§ **SUPPLIED TEXT**:
◆ ◆ ◆
# TX-7093 Notes
## 1. Researches
### 1.1 MAP API
#### OpenLayers
https://openlayers.org/en/latest/examples/measure.html
This can be used for zone decomposition
Not very well maintained
Very customizable & flexible, but complicated
#### Leaflet
More active & popular
http://leaflet.github.io/Leaflet.draw/docs/leaflet-draw-latest.html
Simpler, less flexibility
### 1.2 Python modules
- Working with coordinates: https://pyproj4.github.io/pyproj/stable/
- Measuring: https://pygeos.readthedocs.io/en/stable/index.html
- Postgis can also be an option to work with big database
### 1.3 Frameworks to use
Multiple options available for UI:
- Angular
- Better dev experience
- Might be lacked of libraries but until now everything is fine
- React
- Larger community, better lib supports
- Plain HTML/JS
- Might be complicated
- Not an option
Both Frameworks supports leaflet and openlayers, preferably now Angular.
For the serverside (since data is large, can't process on client's side)
- Python (Django, Flask)
- Flask is better for small application
- Python is good for data processing
## 2. Brainstorming
Server-side rendering is not required since we don't need SEO. Client-side rendering is better since we have powerful support from angular/react frameworks. Easier to deliver good UI/UX.
◆ ◆ ◆
§ **DATA EXCERPT**:
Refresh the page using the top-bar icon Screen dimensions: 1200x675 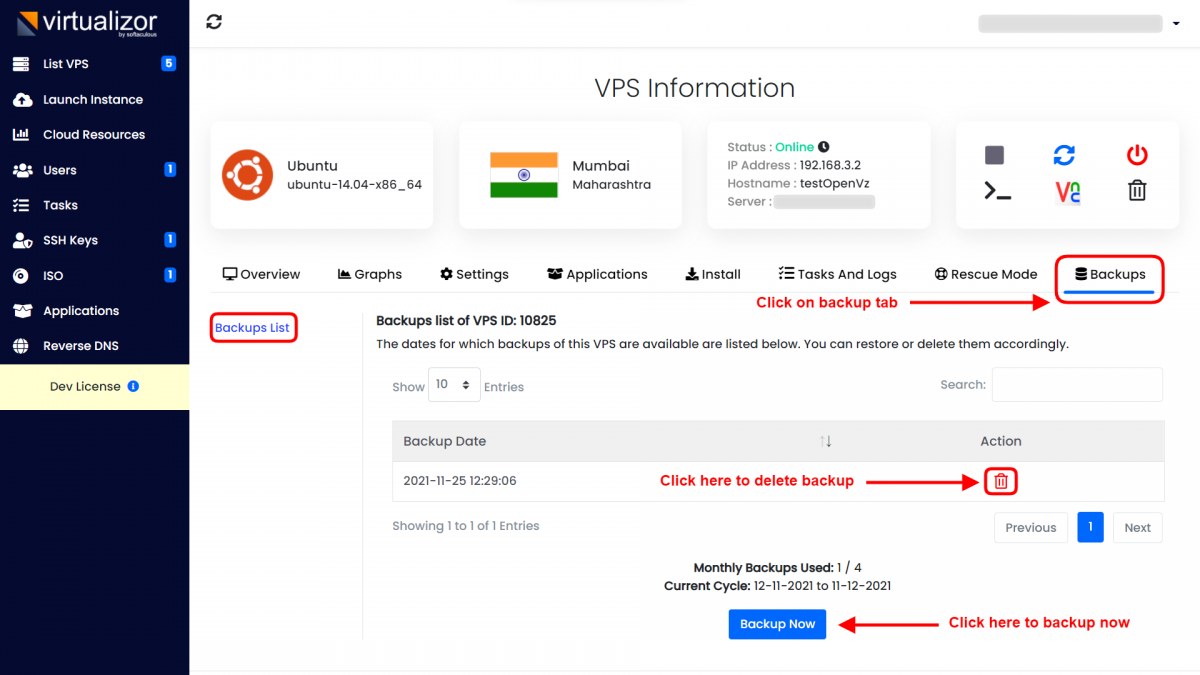click(x=214, y=21)
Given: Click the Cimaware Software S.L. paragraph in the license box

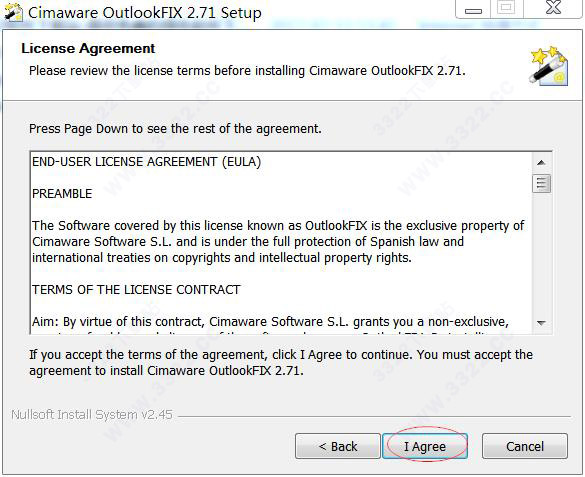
◆ ◆ ◆
§ **REQUIRED TASK**:
Reproduce, word for word, the stretch of the TX-7093 notes between "- Python (Django, Flask)" and "deliver good UI/UX.", inclusive.

§ **TASK RESULT**:
- Python (Django, Flask)
- Flask is better for small application
- Python is good for data processing
## 2. Brainstorming
Server-side rendering is not required since we don't need SEO. Client-side rendering is better since we have powerful support from angular/react frameworks. Easier to deliver good UI/UX.